Membre du conseil de la Fédération des sociétés d'histoire du Québec de 1968 à 1976 et 5e président de 1969 à 1971, le Dr Conrad Godin est décédé à Trois-Rivières le 9 octobre 1998 à l'âge de 94 ans. Historien «dans l'âme», les journaux dirent de lui, à son décès, qu'il était «le plus grand ambassadeur de la cité de Laviolette».

Quelques jours plus tard à peine, le 21 octobre, c'était l'abbé Georges-Étienne Proulx, président de la Société d'histoire régionale de Lévis qui nous quittait à son tour, à l'âge de 76 ans. Membre fondateur de cette société, il en était le président depuis 1981.

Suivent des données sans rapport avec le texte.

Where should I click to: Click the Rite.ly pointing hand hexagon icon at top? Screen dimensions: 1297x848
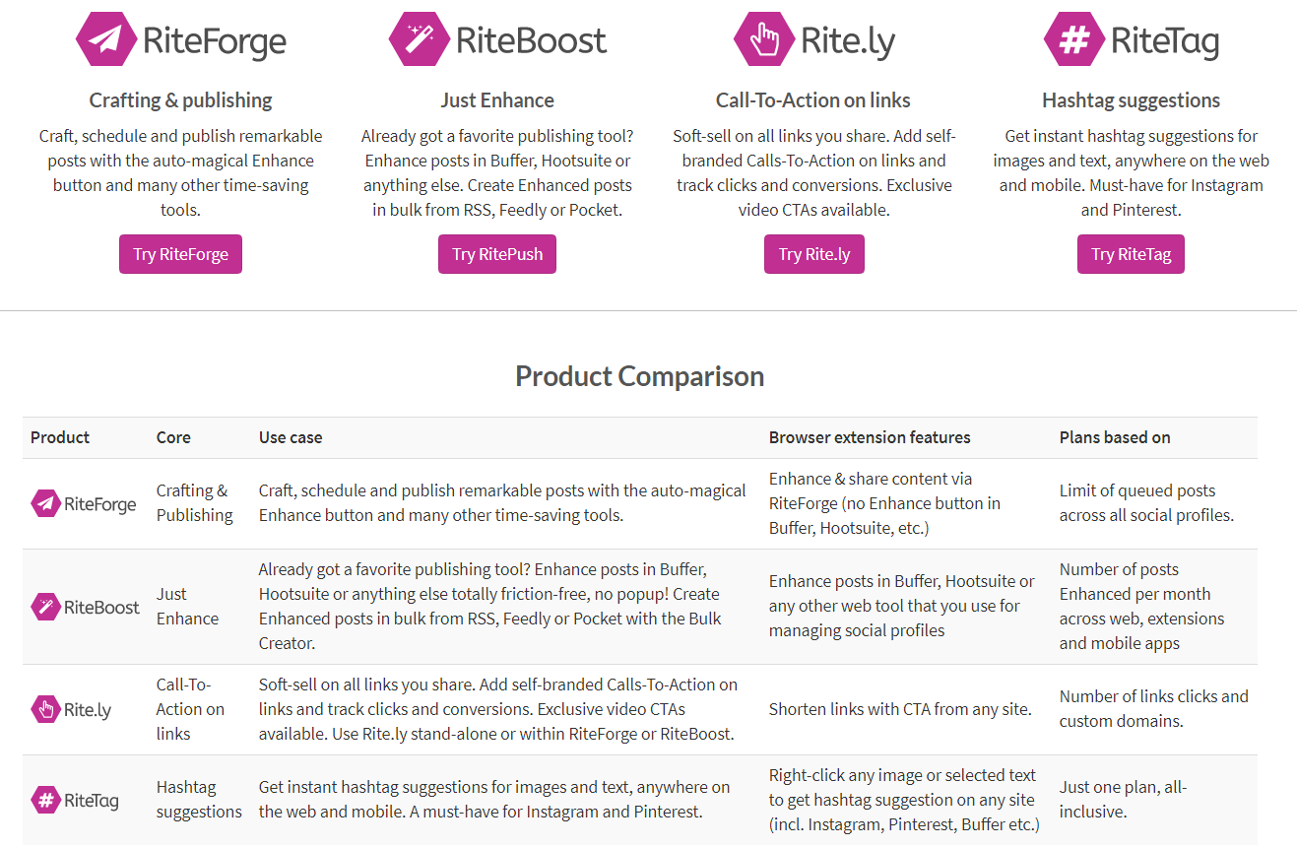pyautogui.click(x=763, y=39)
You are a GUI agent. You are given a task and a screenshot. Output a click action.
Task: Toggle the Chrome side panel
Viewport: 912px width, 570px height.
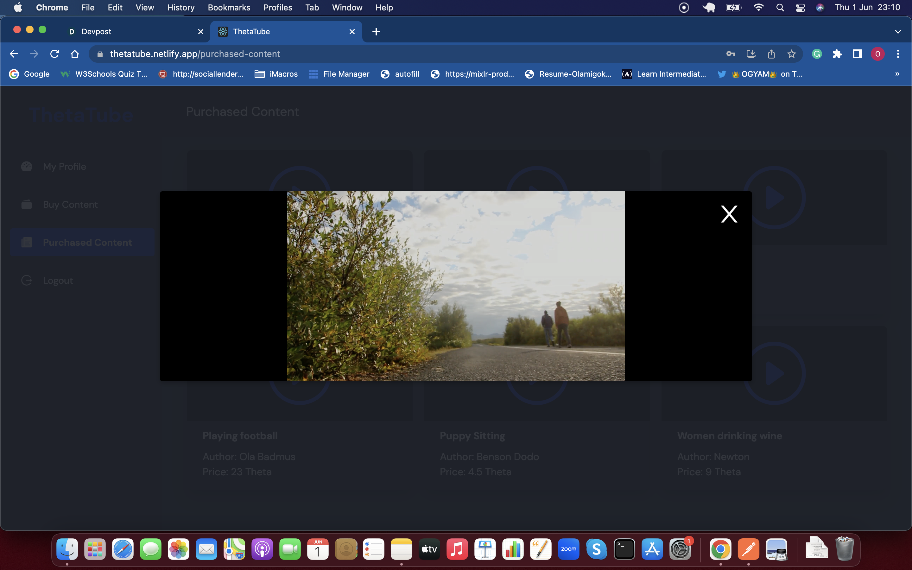coord(857,54)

La meilleure façon de leur rendre hommage et d'honorer leur mémoire, c'est de donner la parole à ceux qui les ont bien connus et qui ont pu ainsi apprécier leur dévouement et mesurer la dimension de leur oeuvre.

L'incomparable Conrad Godin

 
Ce sont les termes employés par son confrère l'abbé Jean Panneton à l'endroit de celui qui est devenu membre de la Société d'histoire régionale des Trois-Rivières en 1934 et qui en fut le président de 1966 à 1986. «Conrad Godin, dans toutes les circonstances, fut tourné vers les autres. La générosité et l'esprit de service étaient devenus pour lui tout naturels. Conrad ne jugeait pas, écrit Jean Panneton, ne voulait pas donner de leçon à qui que ce soit, pourtant, à son insu, par son exemple bien vivant, il nous donnait parfois mauvaise conscience. Il nous a aidés à ne pas désespérer de la condition humaine». C'était un homme d'une grande noblesse de coeur.

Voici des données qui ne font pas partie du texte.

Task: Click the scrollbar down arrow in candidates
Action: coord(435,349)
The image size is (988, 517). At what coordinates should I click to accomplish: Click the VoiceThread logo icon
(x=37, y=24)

Notre ami et collègue René Beaudoin rappelle pour sa part, dans le Nouvelliste également, que Conrad Godin a consacré une grande partie de sa vie à faire connaître et à faire aimer sa ville et à promouvoir la protection et la mise en valeur du patrimoine trifluvien.

L'abbé Proulx: un bon maître

 
Nous avions l'habitude de rencontrer M. Georges-Étienne Proulx lors des congrès annuels de la Fédération. D'aussi furtives rencontres ne nous ont pas permis de bien connaître ce grand éducateur mais à tout le moins elles ont été suffisantes pour apprécier quelques-unes de ses qualités. On sentait chez lui une grande force de caractère teintée à la fois de discrétion et de ténacité. Sa compagnie était réconfortante.

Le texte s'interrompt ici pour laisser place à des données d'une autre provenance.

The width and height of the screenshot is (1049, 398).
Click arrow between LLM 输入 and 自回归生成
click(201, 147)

Nous lui disons merci pour ce qu'il a été et pour ce qu'il a fait. Longtemps nous nous souviendrons de cet homme droit et sincère dont nous parle Michel Lessard: «L'abbé Proulx était bien conscient de l'importance de la mémoire dans notre collectivité. Avant de toucher l'universel, il faut d'abord être bien ancré dans une patrie, un pays et une société.
Il connaissait aussi les vertus de l'histoire locale qui permet au citoyen de mieux comprendre les différentes réalités de son milieu, saisir une provenance, établir des cohésions stimulantes pour avancer ensemble avec sûreté. Enfin, Georges-Étienne Proulx aimait instruire, communiquer ses connaissances, enrichir ses concitoyens, ce qui fit toute sa vie, jusqu'à la fin».

Si la mort prive Trois-Rivières d'un de ses grands ambassadeurs, il faut bien reconnaître d'autre part que Lévis se ressentira de la disparition de ce «bon maître» dont on peut dire qu'il fut aussi un porteur de lumière.